▼▼▼
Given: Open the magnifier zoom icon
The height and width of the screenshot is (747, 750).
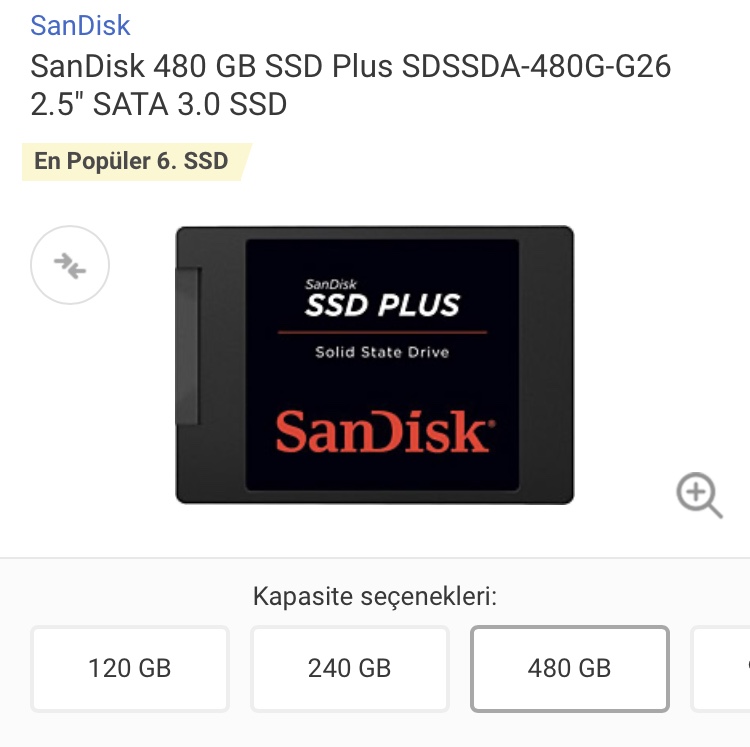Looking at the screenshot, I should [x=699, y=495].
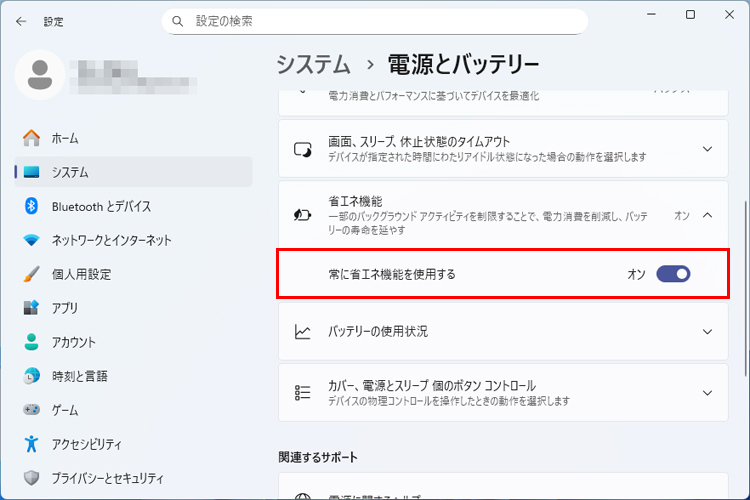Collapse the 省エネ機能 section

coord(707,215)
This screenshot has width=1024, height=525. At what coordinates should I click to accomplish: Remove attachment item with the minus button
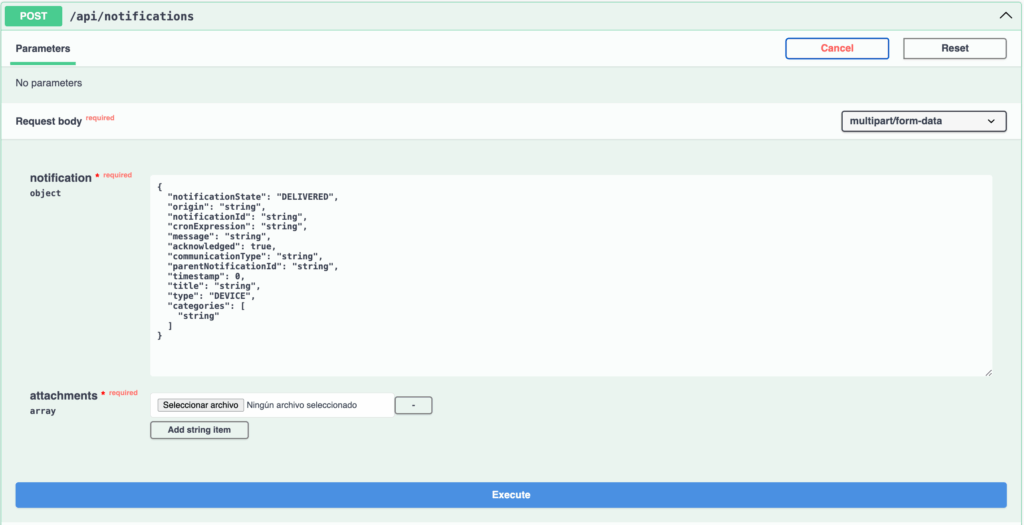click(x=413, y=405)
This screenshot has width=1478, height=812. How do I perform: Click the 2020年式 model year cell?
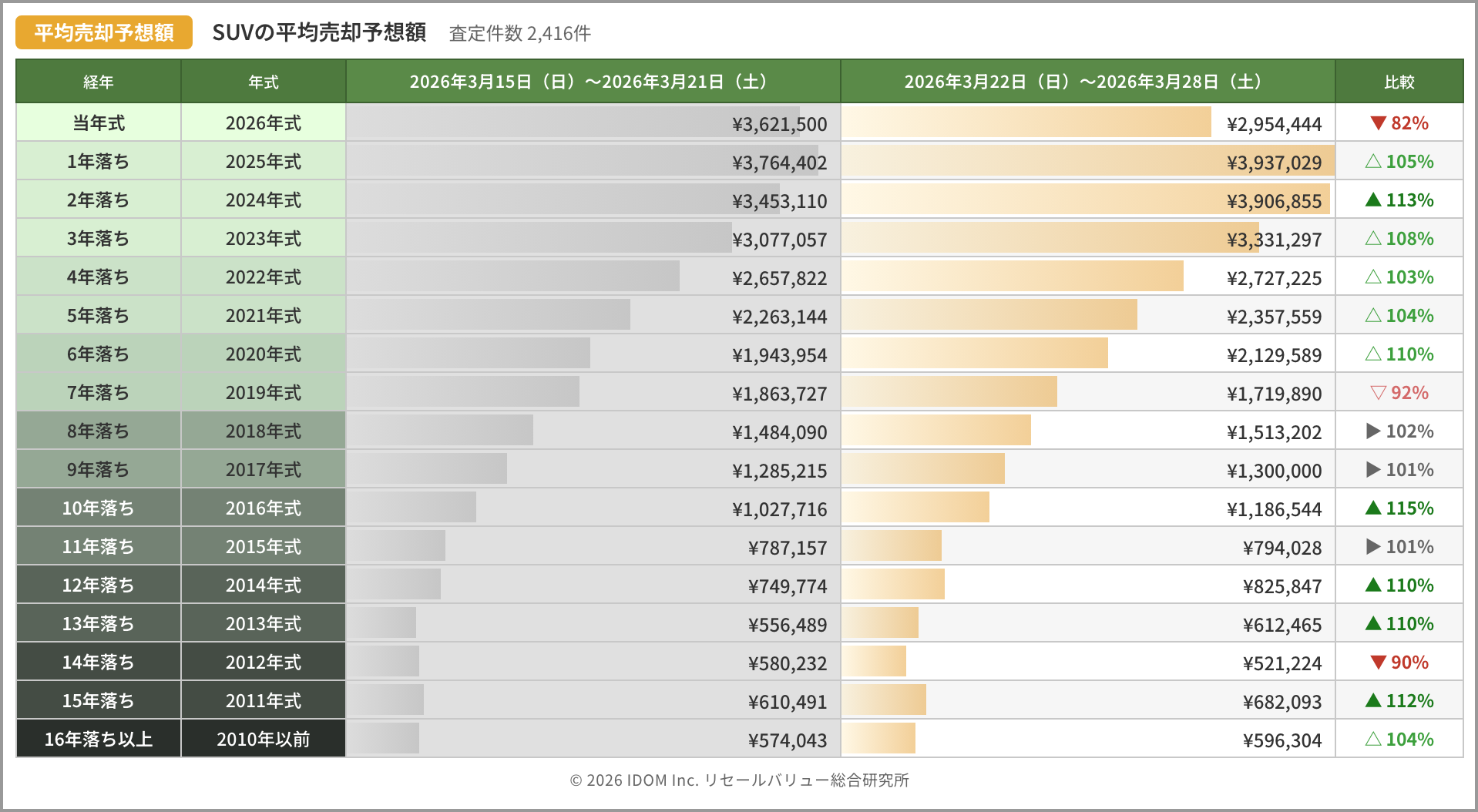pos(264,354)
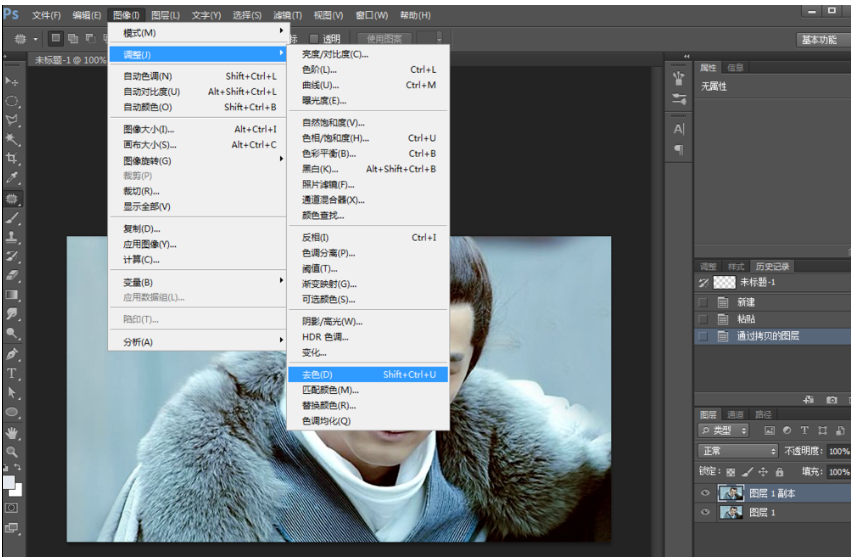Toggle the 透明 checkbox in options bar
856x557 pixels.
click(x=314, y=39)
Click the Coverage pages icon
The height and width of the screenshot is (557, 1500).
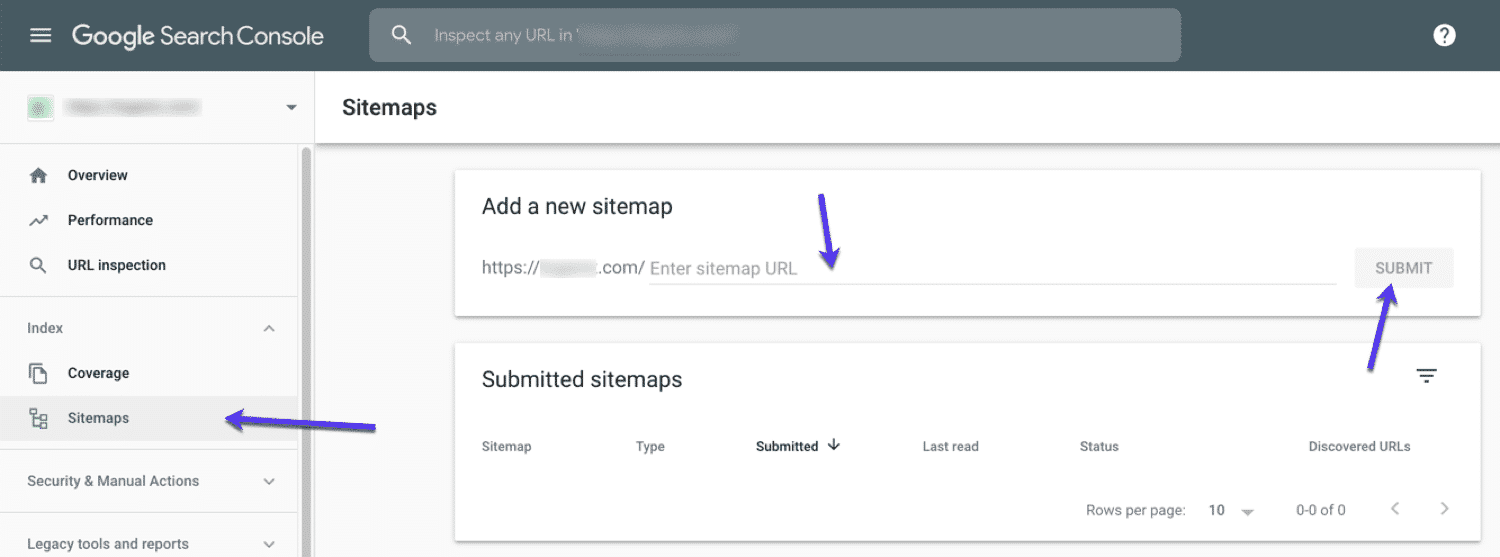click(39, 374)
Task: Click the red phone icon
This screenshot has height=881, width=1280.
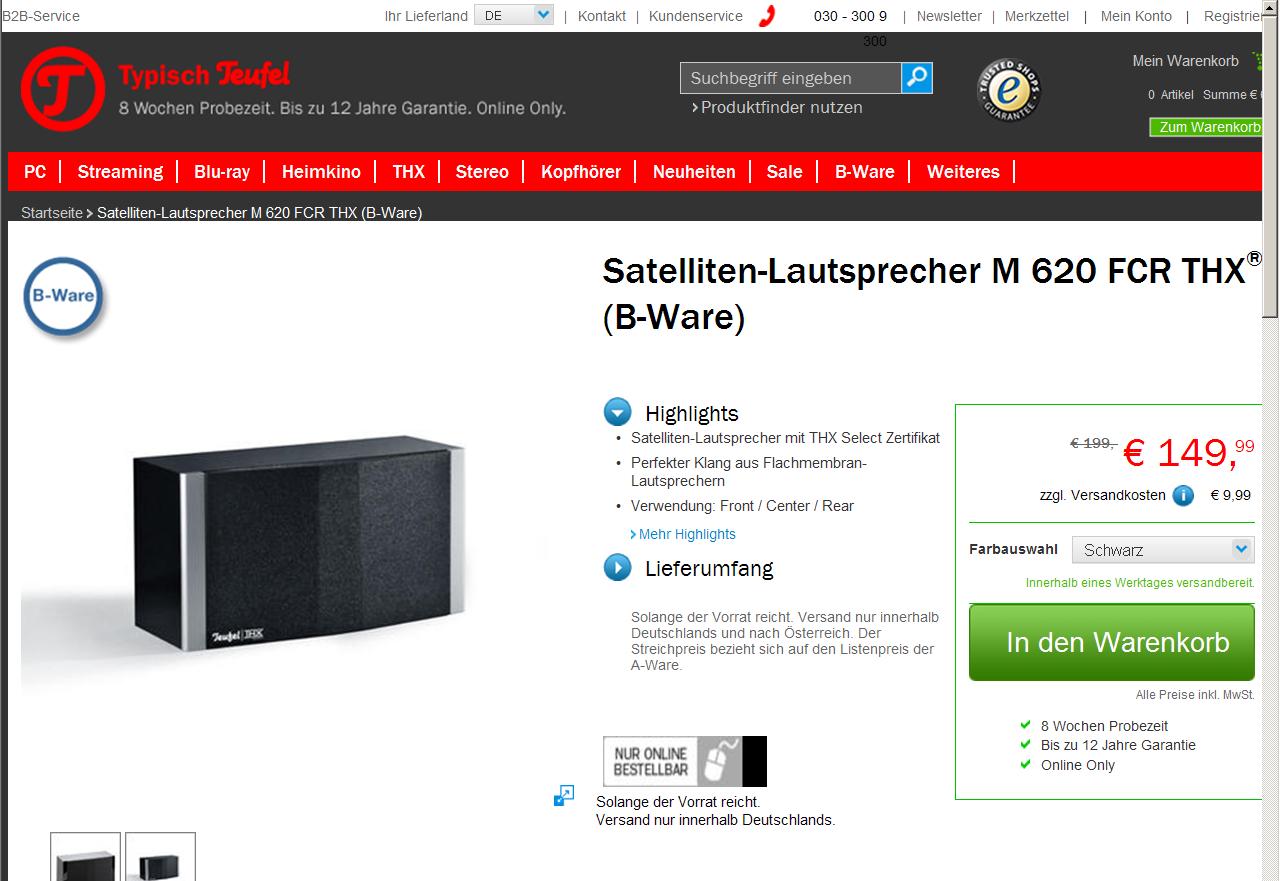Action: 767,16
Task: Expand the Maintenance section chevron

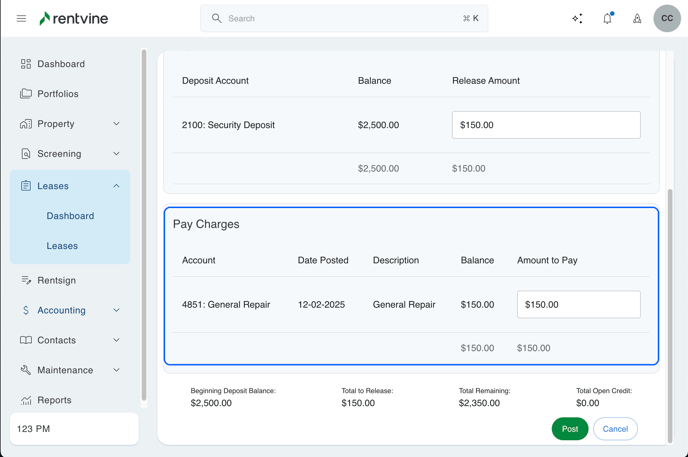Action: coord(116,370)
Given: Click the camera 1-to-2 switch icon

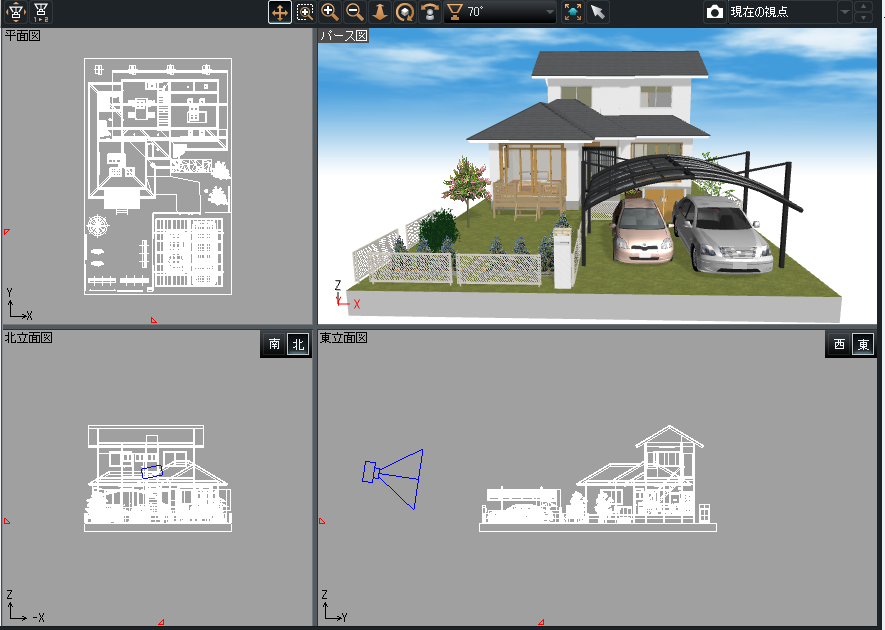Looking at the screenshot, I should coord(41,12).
▲▲▲
— Action item —
Reproduce the records above exactly, leaving out every picture they contain.

— Finished task —
Given: Open the magnifier zoom icon
The height and width of the screenshot is (747, 750).
Looking at the screenshot, I should [x=699, y=495].
Collapse the 省エネ機能 section

coord(707,215)
This screenshot has width=1024, height=525. At what coordinates should I click to accomplish: Remove attachment item with the minus button
click(x=413, y=405)
This screenshot has width=1478, height=812. How do I perform: Click the 2020年式 model year cell?
pos(264,354)
Toggle the 透明 checkbox in options bar
856x557 pixels.
click(x=314, y=39)
Click the Coverage pages icon
The height and width of the screenshot is (557, 1500).
click(39, 374)
Task: Click the red phone icon
This screenshot has height=881, width=1280.
Action: 767,16
Task: Expand the Maintenance section chevron

Action: coord(116,370)
Given: Click the camera 1-to-2 switch icon

Looking at the screenshot, I should coord(41,12).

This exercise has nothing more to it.